The Current State of Hyphenation on the Web

Tags:

Last September, A List Apart published ‘The Look That Says Book’, a great article by Richard Fink about hyphenation and justification on the web. It’s a great read, and I highly recommend you check it out. At the time the article was published, there were no really great solutions for hyphenation on the web; there wasn’t any support for CSS solutions, and manually- or JavaScript-injected soft hyphens and zero-width spaces often caused broken browser find-on-page functionality. Fortunately, the situation is starting to change.

CSS: hyphens

Although I wasn’t able to attend, I was very excited to follow the recent An Event Apart conference in Minneapolis via Twitter and notes posted by attendees. One thing that caught my eye was Richard Rutter’s talk, ‘Detail in Web Typography’, and a couple of tweets (1, 2) that mentioned CSS-based hyphenation. It turns out that the latest versions of some browsers support hyphenation with the following CSS:

-webkit-hyphens: auto; -moz-hyphens: auto; hyphens: auto;
Figure 1: Hyphenation CSS

Update : Firefox 6 got released as I was writing this yesterday, so there are now two browsers available supporting CSS hyphens, Firefox 6 and Safari 5.1.

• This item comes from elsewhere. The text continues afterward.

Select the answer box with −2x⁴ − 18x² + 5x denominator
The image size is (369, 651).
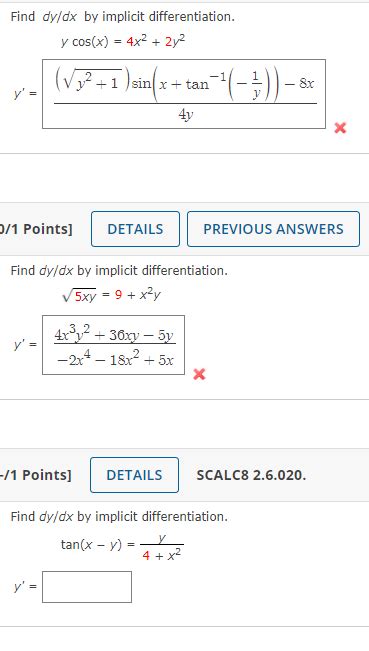[x=113, y=345]
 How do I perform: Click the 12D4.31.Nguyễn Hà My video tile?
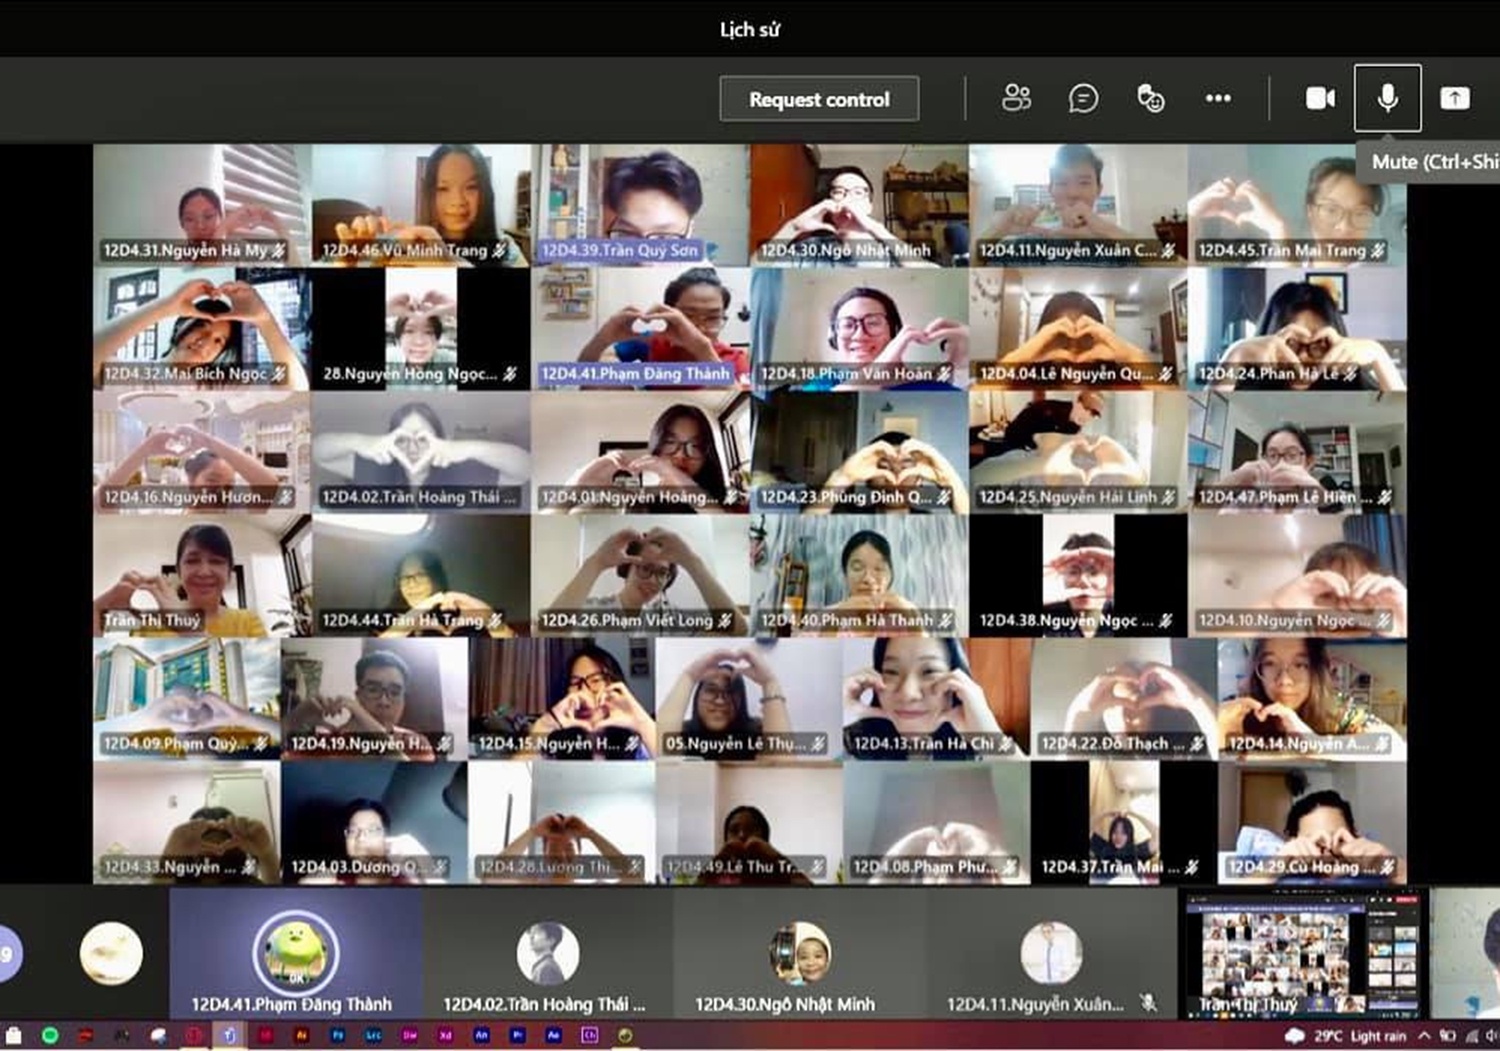coord(202,203)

This is great! Beautiful web hyphenation without relying on JavaScript and without breaking find-on-page! But what about older browsers?

JavaScript: Hyphenator.js

The JavaScript library that Fink suggests using in his ALA article is Hyphenator.js. This library is a thing of beauty. Based on a vast dictionary, it will automatically inject soft hyphens and zero-width spaces into your content; browsers that recognize these characters should hyphenate properly. New versions even support the hyphens CSS rules, and will use those when supported. The only downside is, as mentioned above and by Fink, the find-on-page issue: if you hit ⌘-F (or ctrl-F or whatever) to look for a word, most browsers wouldn’t find it because of the invisible-but-still-present soft hyphens.

Testing for support

For many, the broken find-on-page might not be a big enough reason to avoid using Hyphenator.js, but others may not want to lose that functionality. Luckily, not all browsers break in this way, and we can test for proper full support before applying Hyphenator.js.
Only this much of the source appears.